Data de publicação: 
26.01.2011

“Um ser excepcional”, “uma mulher que lia coisas que a maioria das pessoas do seu tempo não conhecia”, “uma mulher para quem o casamento foi uma libertação” e que, além de feminista, foi “uma lutadora pela República”.

Estas foram algumas das observações feitas por Isabel do Carmo sobre a figura retratada no livro “Adelaide Cabete”, da autoria de Isabel Lousada, uma edição da Comissão para a Cidadania e Igualdade de Género (CIG) ontem apresentada na Biblioteca-Museu República e Resistência, em Lisboa.

Começando por situar a figura de Adelaide Cabete (1867-1935) na história de Portugal e da Europa, Isabel do Carmo destacou o pseudónimo que esta médica adoptou quando, em 1907, entrou para a Maçonaria: Louise Michel – o nome de uma das líderes da Comuna de Paris.

Outro facto digno de registo no percurso extraordinário de Adelaide Cabete, que em 1900 se haveria de formar em Medicina foi, para Isabel do Carmo,  a forma como estudou. “Só aos 22 anos fez a instrução primária, já depois de se ter casado, aos 19, com um homem muito especial”, que a ajudou a formar-se.
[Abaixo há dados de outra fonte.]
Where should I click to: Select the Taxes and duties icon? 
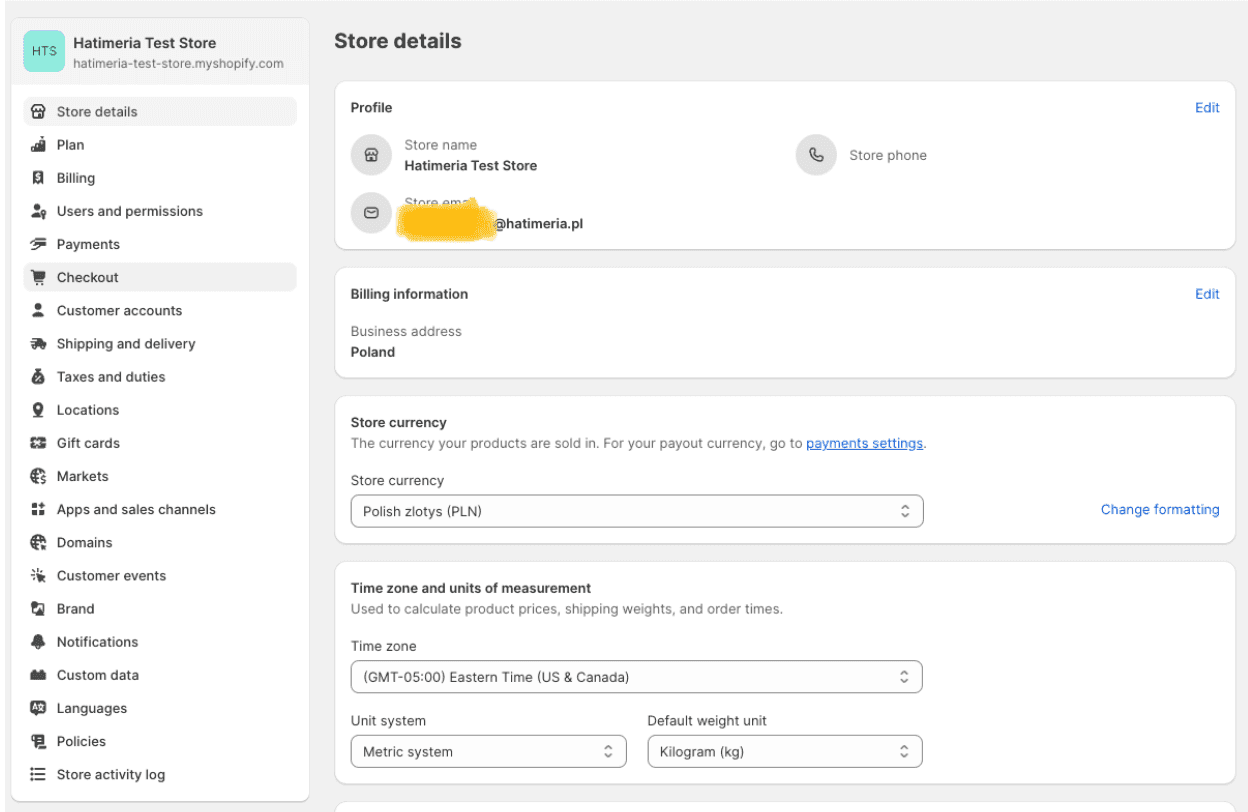click(x=38, y=376)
E aos 33 anos era já médica, uma das poucas então existentes no país.

Higienista, humanista e feminista, Adelaide Cabete envolveu-se em várias lutas, “coisas para darem ânimo”, como dizia. E “foi uma vencedora”, salientou Isabel do Carmo, já que muitas das lutas que travou foram ganhas, embora algumas já depois da sua morte.
A República pela qual Adelaide Cabete lutara, chegou enfim em 1910, a maternidade Alfredo da Costa, por cuja existência pugnara, desde que tivera Alfredo da Costa como professor de Anatomia, tornou-se uma realidade em 1932 e a despenalização da prostituição, outra batalha que a médica também travou, acabou por chegar em 1983. “Adelaide Cabete foi uma vencedora”.

A autora do livro, a investigadora Isabel Lousada (FCSH/UNL), destacou que o dia por si escolhido para esta apresentação, 25 de Janeiro, coincidiu com o aniversário de nascimento de Adelaide Cabete, ainda que a mulher sobre quem escreveu não gostasse de comemorar essa data.

Teresa Fragoso, presidente do CIG, fechou esta sessão na Biblioteca Museu República e Resistência na qual esteve presente Maria Barroso, entre as várias dezenas de pessoas que encheram o auditório.